Hypocalcaemia

Hypocalcaemia is defined as a serum corrected calcium concentration < 2.2 mmol/L.

Hypocalcaemia can lead to dangerous cardiac arrhythmias and requires urgent identification and treatment. The normal serum calcium concentration is 2.2-2.6 mmol/L and this should be corrected for albumin.

Hypocalcaemia is a common electrolyte abnormality with a wide range of causes.
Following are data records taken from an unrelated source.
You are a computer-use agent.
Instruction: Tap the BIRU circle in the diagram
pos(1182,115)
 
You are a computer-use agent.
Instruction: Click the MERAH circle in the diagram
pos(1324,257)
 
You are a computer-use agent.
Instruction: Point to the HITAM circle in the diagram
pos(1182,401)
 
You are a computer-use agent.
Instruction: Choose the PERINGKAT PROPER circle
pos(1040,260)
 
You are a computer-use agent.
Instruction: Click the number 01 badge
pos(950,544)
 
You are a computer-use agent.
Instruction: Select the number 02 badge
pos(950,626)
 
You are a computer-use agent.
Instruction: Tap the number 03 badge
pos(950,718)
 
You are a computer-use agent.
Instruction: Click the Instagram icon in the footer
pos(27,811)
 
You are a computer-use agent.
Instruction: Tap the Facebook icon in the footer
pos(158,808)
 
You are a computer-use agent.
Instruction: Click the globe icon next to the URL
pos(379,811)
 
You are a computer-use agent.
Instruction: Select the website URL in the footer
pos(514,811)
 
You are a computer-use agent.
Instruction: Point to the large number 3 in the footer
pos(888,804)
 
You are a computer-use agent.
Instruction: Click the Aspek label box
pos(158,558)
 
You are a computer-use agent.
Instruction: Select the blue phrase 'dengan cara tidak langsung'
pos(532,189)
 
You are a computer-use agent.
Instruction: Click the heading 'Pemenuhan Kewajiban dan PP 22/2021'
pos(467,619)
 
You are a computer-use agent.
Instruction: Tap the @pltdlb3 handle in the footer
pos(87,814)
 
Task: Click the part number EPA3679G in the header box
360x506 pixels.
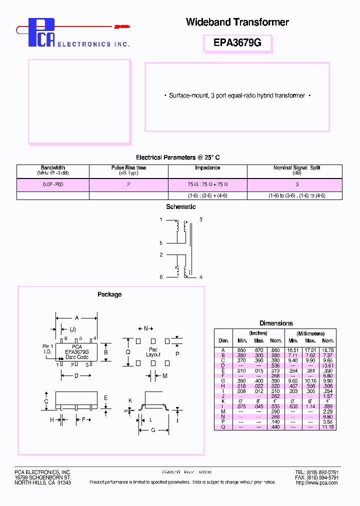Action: pos(237,43)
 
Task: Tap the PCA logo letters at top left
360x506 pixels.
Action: pos(42,34)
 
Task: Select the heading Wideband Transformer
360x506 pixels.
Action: pos(237,22)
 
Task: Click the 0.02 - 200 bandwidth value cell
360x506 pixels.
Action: pos(52,184)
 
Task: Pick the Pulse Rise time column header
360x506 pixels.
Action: pos(128,168)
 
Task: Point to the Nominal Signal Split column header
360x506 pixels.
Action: pos(296,168)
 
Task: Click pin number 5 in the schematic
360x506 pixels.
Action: pos(161,243)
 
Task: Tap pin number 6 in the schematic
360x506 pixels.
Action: pos(161,277)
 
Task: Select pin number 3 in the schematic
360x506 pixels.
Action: pos(201,220)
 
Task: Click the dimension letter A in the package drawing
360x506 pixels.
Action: pos(76,318)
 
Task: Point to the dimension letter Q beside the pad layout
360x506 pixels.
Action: pos(128,352)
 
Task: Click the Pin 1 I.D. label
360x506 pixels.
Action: pos(48,349)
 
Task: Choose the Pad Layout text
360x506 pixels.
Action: pos(153,352)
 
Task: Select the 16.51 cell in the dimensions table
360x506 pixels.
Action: pos(292,350)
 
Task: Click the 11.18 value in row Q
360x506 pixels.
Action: pos(328,427)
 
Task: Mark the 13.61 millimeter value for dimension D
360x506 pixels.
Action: pos(328,366)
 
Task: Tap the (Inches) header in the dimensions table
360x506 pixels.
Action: pos(258,333)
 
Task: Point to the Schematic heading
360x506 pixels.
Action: pos(180,207)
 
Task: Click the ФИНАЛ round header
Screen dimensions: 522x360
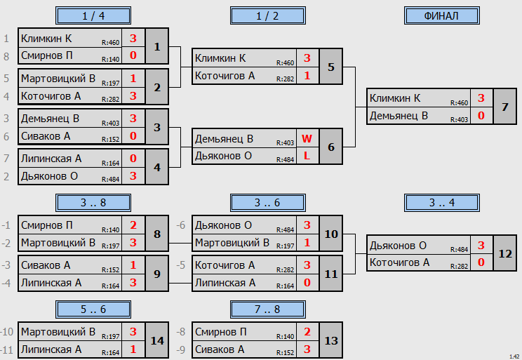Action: (x=442, y=15)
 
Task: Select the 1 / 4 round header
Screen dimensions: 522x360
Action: (x=93, y=15)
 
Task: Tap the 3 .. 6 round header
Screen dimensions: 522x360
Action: (x=267, y=203)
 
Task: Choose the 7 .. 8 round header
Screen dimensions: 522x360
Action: (x=267, y=309)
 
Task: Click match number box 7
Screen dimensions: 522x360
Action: (x=504, y=107)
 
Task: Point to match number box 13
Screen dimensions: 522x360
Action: (x=331, y=340)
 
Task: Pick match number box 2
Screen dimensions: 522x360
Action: (x=157, y=87)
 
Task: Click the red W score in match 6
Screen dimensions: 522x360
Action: (x=307, y=138)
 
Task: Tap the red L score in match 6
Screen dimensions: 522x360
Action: (x=307, y=156)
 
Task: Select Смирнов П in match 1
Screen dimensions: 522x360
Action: (x=46, y=55)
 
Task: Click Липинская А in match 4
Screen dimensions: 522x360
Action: (x=51, y=159)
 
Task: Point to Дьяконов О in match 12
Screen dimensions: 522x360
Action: (x=398, y=246)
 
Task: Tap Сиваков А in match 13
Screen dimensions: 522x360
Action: (x=220, y=349)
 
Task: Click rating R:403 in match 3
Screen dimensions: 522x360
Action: (x=111, y=124)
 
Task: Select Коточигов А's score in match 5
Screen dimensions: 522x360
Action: (x=307, y=76)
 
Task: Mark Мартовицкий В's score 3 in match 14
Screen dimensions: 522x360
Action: (x=133, y=332)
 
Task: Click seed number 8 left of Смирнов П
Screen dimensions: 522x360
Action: (x=6, y=56)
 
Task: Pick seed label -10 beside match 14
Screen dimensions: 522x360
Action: (x=7, y=332)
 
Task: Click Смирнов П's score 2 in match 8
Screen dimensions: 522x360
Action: (x=133, y=225)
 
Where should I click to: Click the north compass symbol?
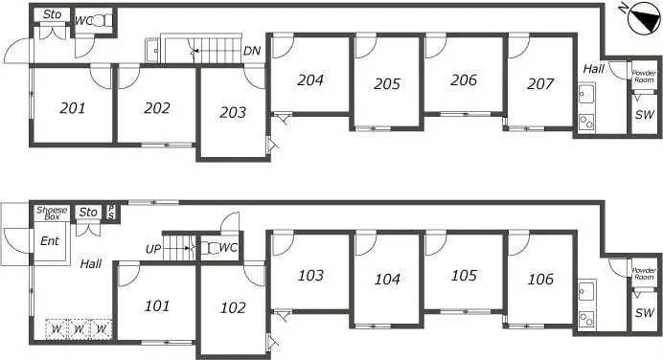pos(645,18)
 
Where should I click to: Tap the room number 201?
pos(73,108)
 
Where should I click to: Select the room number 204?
pos(310,79)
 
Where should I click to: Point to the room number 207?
pos(540,83)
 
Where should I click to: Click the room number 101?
pos(157,305)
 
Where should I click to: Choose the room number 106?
pos(540,279)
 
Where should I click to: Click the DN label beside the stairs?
pos(252,51)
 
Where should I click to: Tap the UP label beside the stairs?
pos(153,249)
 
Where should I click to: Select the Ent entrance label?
pos(50,241)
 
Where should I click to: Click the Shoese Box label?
pos(52,213)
It is commonly seen in chronic kidney disease (CKD) and vitamin D deficiency. Acute symptomatic hypocalcaemia is most often seen following thyroidectomy (removal of the thyroid gland) which can disrupt the parathyroid glands that are needed for in parathyroid hormone (PTH) secretion.

Acute hypocalcaemia can be further divided as follows:

• Mild - corrected calcium ≥ 1.9 mmol/L
• Severe - corrected calcium < 1.9 mmol/L

Calcium is distributed between bone and the intra- and extra-cellular compartments.
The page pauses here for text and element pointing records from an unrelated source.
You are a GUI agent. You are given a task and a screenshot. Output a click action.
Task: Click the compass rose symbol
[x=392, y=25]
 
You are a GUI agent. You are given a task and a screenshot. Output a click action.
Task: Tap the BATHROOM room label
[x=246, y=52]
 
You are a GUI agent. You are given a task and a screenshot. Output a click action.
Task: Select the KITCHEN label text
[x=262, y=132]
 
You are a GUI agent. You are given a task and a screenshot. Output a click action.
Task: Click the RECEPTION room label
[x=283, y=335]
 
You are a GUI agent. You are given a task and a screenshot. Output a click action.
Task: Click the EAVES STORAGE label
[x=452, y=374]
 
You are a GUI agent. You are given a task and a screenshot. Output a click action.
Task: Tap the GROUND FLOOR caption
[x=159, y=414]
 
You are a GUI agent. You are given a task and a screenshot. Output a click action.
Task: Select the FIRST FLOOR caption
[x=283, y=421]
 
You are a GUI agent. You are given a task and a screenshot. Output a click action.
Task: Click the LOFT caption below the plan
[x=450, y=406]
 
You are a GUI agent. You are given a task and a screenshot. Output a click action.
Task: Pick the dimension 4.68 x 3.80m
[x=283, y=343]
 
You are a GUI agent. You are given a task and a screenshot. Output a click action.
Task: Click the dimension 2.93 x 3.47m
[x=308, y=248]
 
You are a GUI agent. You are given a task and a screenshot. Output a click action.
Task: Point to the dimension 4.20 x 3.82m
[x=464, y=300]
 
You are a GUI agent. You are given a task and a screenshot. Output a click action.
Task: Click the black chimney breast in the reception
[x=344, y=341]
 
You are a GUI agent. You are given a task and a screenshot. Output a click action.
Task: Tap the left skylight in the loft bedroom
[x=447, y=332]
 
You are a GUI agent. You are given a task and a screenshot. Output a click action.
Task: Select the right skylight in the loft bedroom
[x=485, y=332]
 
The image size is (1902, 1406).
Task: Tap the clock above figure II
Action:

The majority of body calcium, 99%, is stored in bone.

Approximately 1% of total body calcium is found within the intracellular compartment. Here it plays a key role in intracellular signalling.

Around 0.1% of total body calcium is found within the extracellular pool, this is divided into:

• Ionised (~ 50%) - metabolically active, or ‘ionised’, free pool of calcium.
• Bound (~ 41%) - bound to albumin (90%) and globulin (10%).
• Complexed (~ 9%) - forms complexes with phosphate and citrate.

The balance between stored calcium and the extracellular pool of calcium is a closely regulated process. It is controlled by the interaction of three hormones; parathyroid hormone (PTH), vitamin D and calcitonin.

Decreased extracellular calcium is detected by the calcium-sensing receptor (CaSR) on the parathyroid gland. The parathyroid glands respond to the fall in serum calcium by releasing PTH. PTH stimulates the resorption of calcium from bone, activation of vitamin D (leads to calcium absorption from enterocytes) and increased renal tubular reabsorption of calcium.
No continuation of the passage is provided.